I was glad to see the enforcement. It's a big problem for us here in Chicago, where we have many more miles of bike lanes, some of which have chronic blockage issues.

You can never achieve enforcement
Even the example from the Chicago resident on Jarvis demonstrates the point
No motorist with a car that has failed mechanically would park their car on a sidewalk
They fell no compunction about doing it in a striped "bike lane"
The elevation of the bicycle lane is the same as the road and there is no physical separation to give the cue that a motorist shouldn't park there
I rode down the Yonge Street between Front Street and Queens Quay " bicycle lanes" tonight .
South of the rail corridor there were 2 delivery vehicles in the " bicycle lane"
One a Staples office supply truck the other a Canada Post vehicle
Canada Post is federally regulated and they can park wherever they like and they do.
Cabs are permitted under the bylaw to pick up and drop off passengers , for however long it takes.
We have to forget about enforcement and spend our energy on the only thing that works physical separation.
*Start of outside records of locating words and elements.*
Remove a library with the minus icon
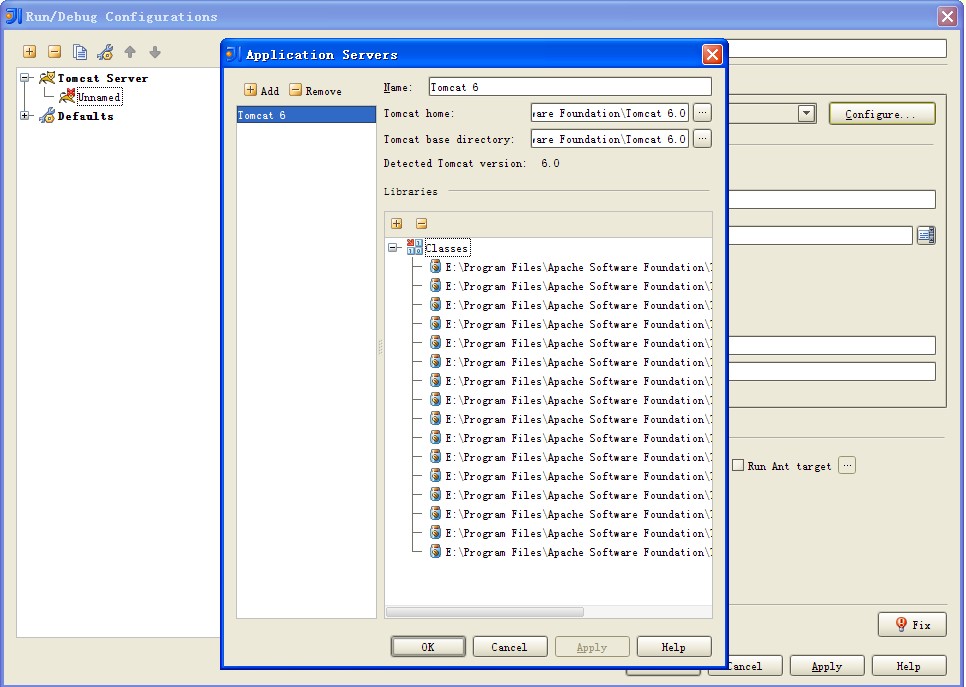966x687 pixels. 421,223
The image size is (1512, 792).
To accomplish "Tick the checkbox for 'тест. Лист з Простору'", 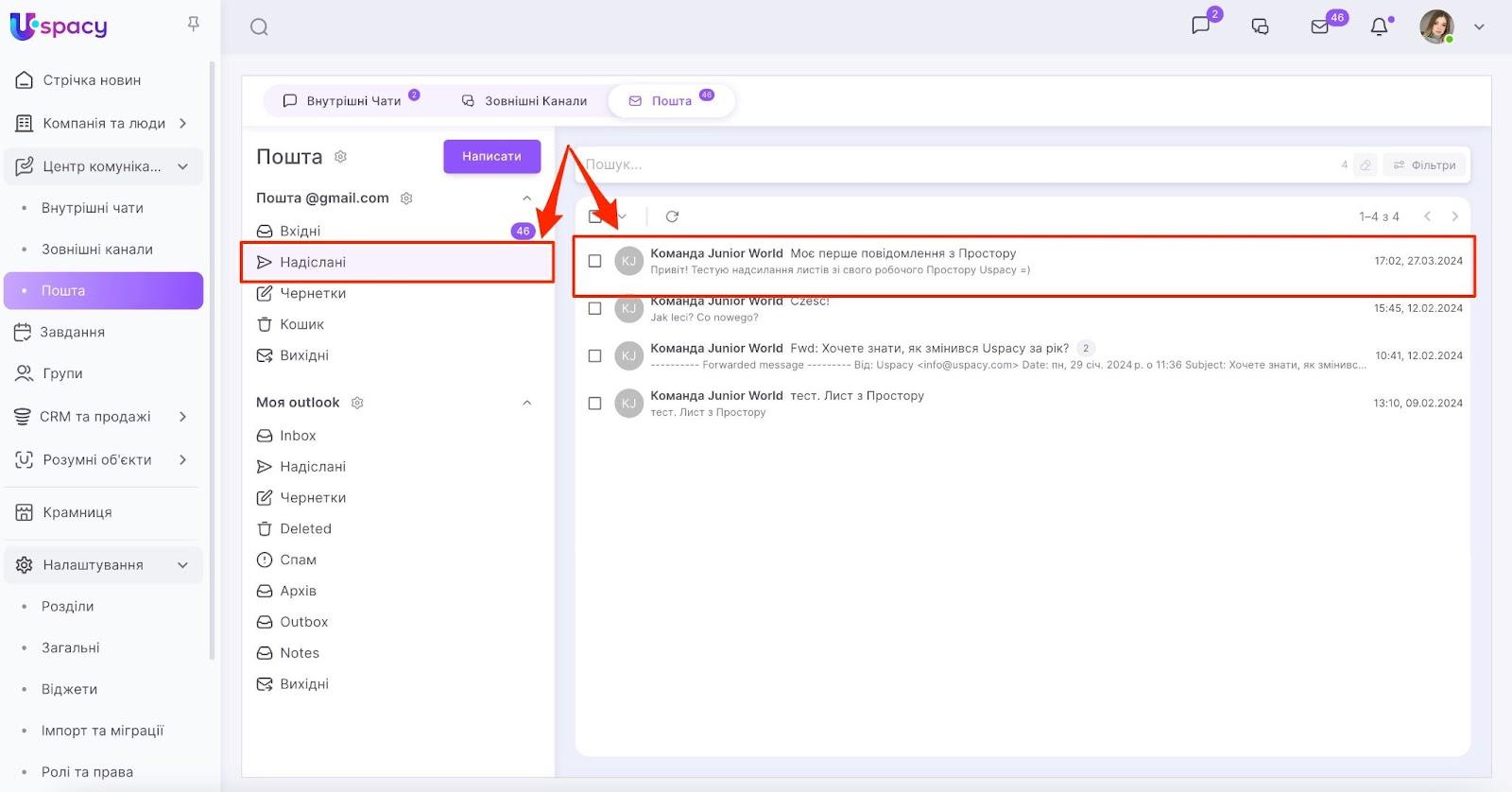I will pyautogui.click(x=594, y=404).
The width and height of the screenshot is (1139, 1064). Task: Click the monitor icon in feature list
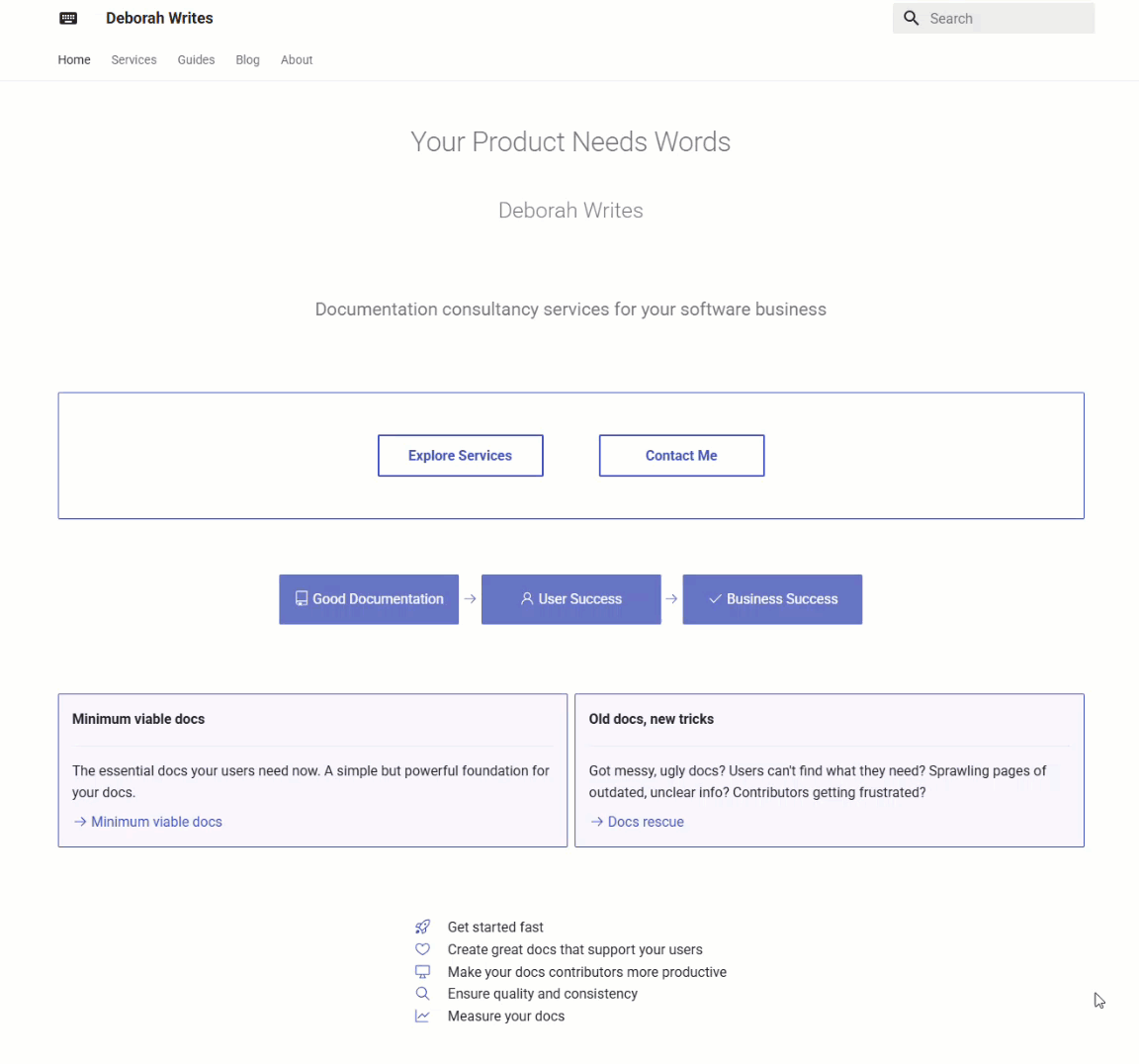(x=422, y=972)
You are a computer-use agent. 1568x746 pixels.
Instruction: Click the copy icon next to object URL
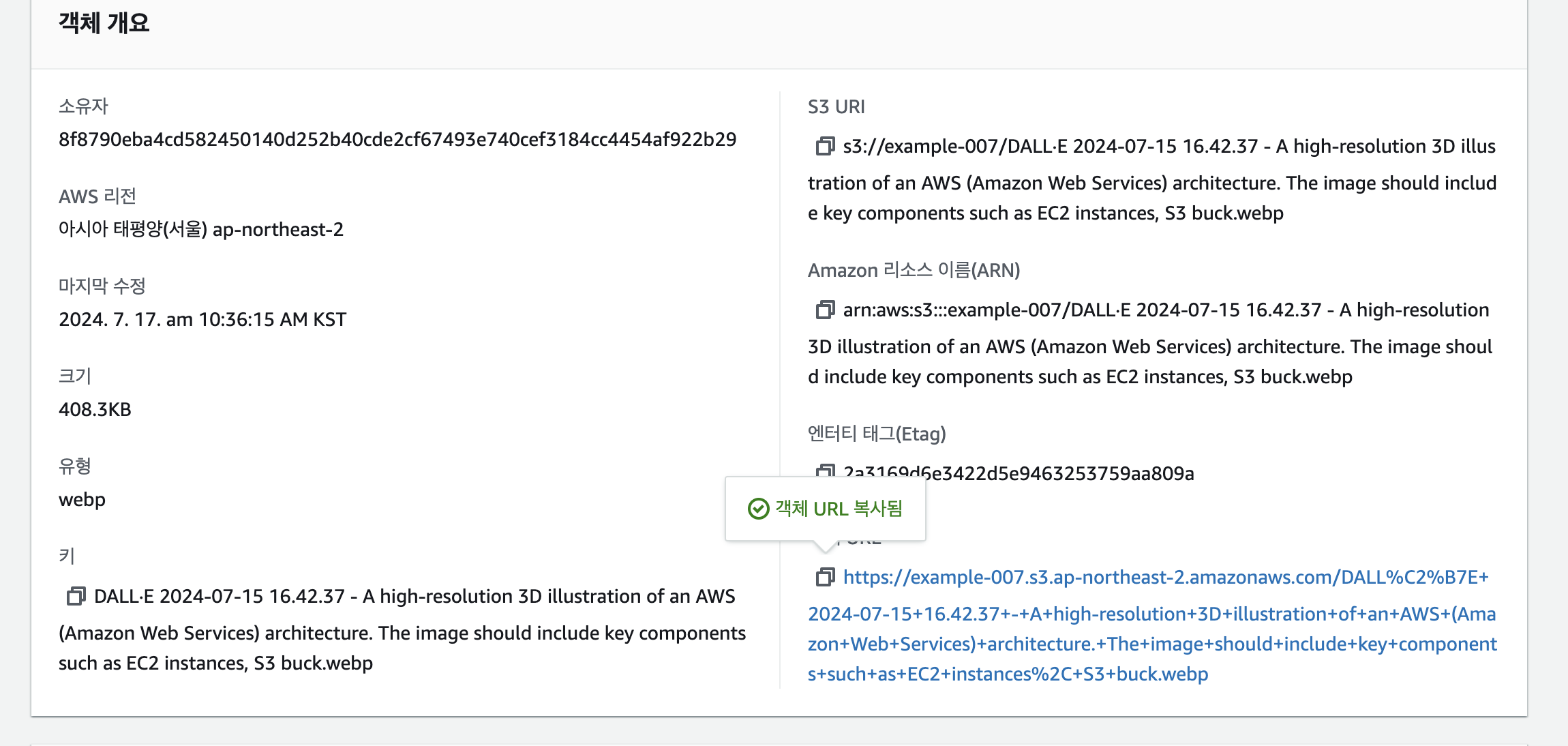pos(825,577)
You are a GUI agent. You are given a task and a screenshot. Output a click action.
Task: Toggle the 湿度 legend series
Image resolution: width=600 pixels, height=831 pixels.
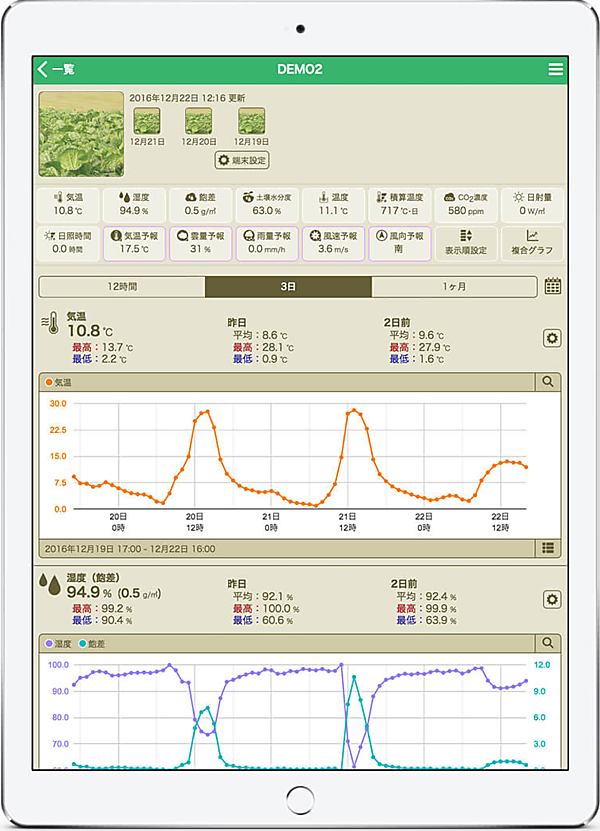pyautogui.click(x=59, y=643)
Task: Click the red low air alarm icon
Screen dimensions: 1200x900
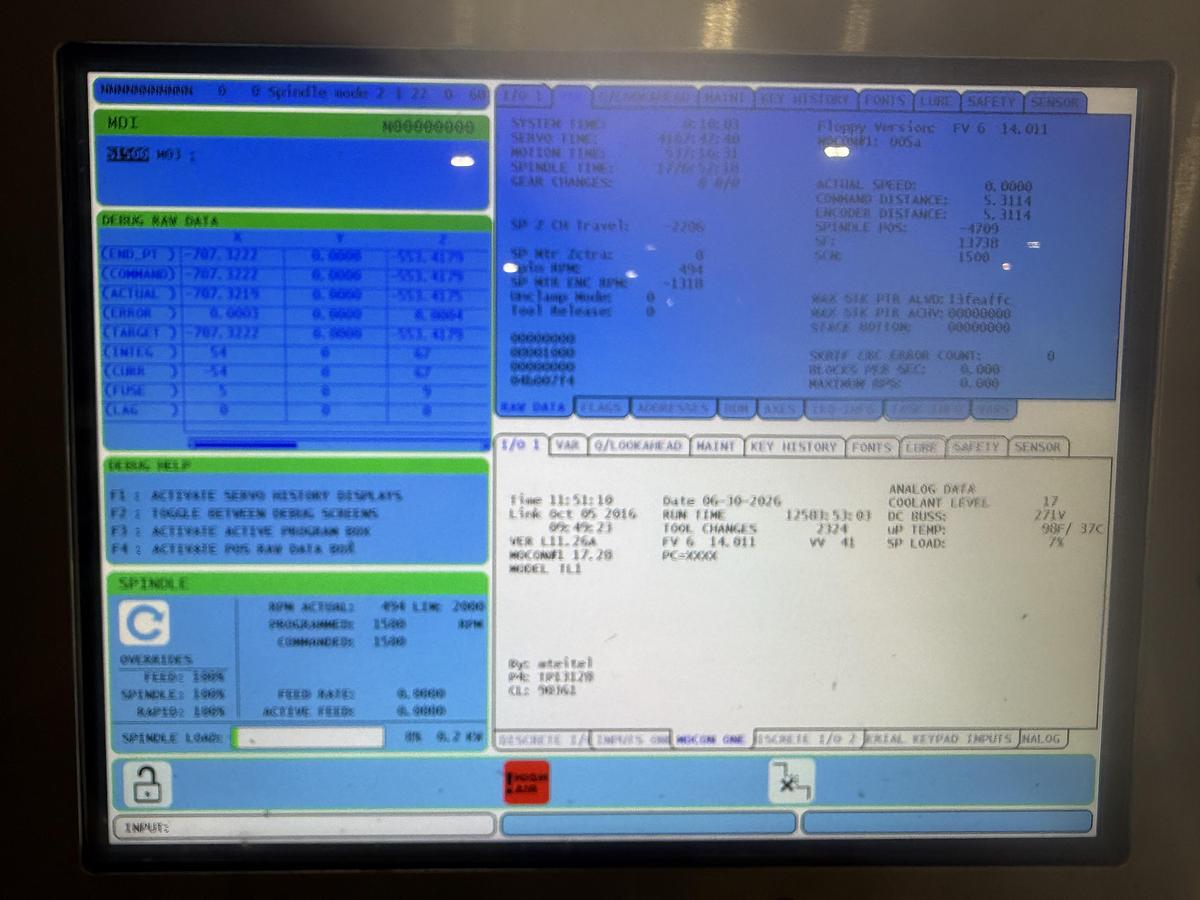Action: point(526,782)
The painted line gets no respect. People do even park on sidewalks when streets are narrow, but some form of separation would go a long way.

We'd like to get physical separation/hard barriers here in Chicago for the same reason. Too many vehicles in the bike lanes: trucks (postal, Fed Ex, beer, UPS, etc.), cabs, other cars, sometimes even police. !

Nice bike rack on the car parked in the bike lane.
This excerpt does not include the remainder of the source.